Si La Soumission offre un tableau de l’immédiate après-guerre avec d’une part la typologie, le décor, l’atmosphère, le discours de l’univers carcéral et d’autre part la mise en place insidieuse du nouveau régime dans une bourgade du sud-est de la Roumanie, Le Poids d’un ange ouvre quant à lui de plus larges horizons.
Des vastes espaces de la Russie et du Tibet aux rues de Berlin, aux villages initiatiques de Transylvanie et finalement à la lisière du pays, près de Timisoara, nous parcourons un monde complexe, impatients de connaître les rebondissements de la trame romanesque au moment de la « libéralisation » du régime en 1964.
Un des points forts du récit est de prendre l’histoire pour pivot : l’évocation de personnages réels offre vraisemblance et crédibilité aux héros du roman. Quand Todor Grancea l’ambitieux politicien et Neculai Craciun, le policier (une sorte de Javert), disent que « toute époque a la fin qu’elle mérite » ou qu’ « il ne faut pas craindre un insecte, mais (qu’)une foule d’insectes te dévore tout cru », ils sont crédibles, car les protagonistes du roman représentent un système et un monde créé par des personnages historiques qui leur donnent vie.

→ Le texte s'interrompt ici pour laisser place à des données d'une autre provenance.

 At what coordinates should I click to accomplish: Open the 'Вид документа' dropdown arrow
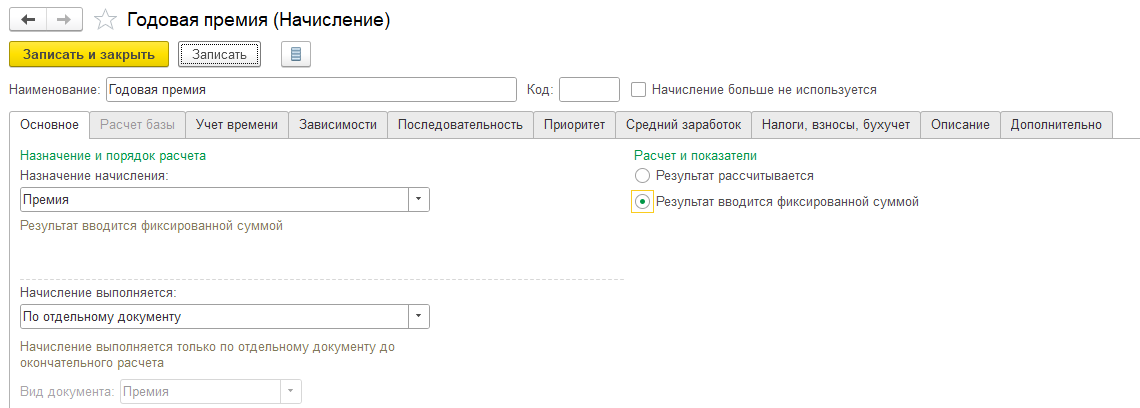(290, 391)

La projection dans le passé et la vision du futur proche, c’est-à-dire la Roumanie d’aujourd’hui, constituent l’un des niveaux les plus solides des œuvres d’Eugen Uricaru. Avec une écriture à l’inépuisable abondance de mots rares et anciens et un souffle poétique admirable.
C’est précisément ce qui me touche dans ses textes : je suis restée très attachée à ce pays où j’ai vécu seize ans, jusqu’à la dissolution de la Mission Universitaire française dont mes parents faisaient partie. J’ai parlé le roumain en même temps que le français dès mes premiers balbutiements et aucune des cinq langues apprises plus tard n’a pénétré mon âme comme le roumain.
Quand je traduis, je sens intimement ce que l’auteur veut exprimer. Certes, il le dit avec une syntaxe spécifique au roumain qui m’oblige à des tours de passe-passe et il m’arrive parfois de trouver que la langue roumaine a un vocabulaire plus riche que le français, mais « me colleter » avec un texte roumain est toujours passionnant, et le rendre « directement lisible » au lecteur français une gageure toujours renouvelée.
Et puis lire, relire et relire encore… N’en déplaise au chat !

* Traductrice, entre autres, de Norman Manea, Florina Ilis, Gabriela Adamesteanu. Le Poids d’un ange est paru en mai aux éditions Noir sur blanc.

Marily Le Nir
Le Matricule des Anges n°184 , juin 2017.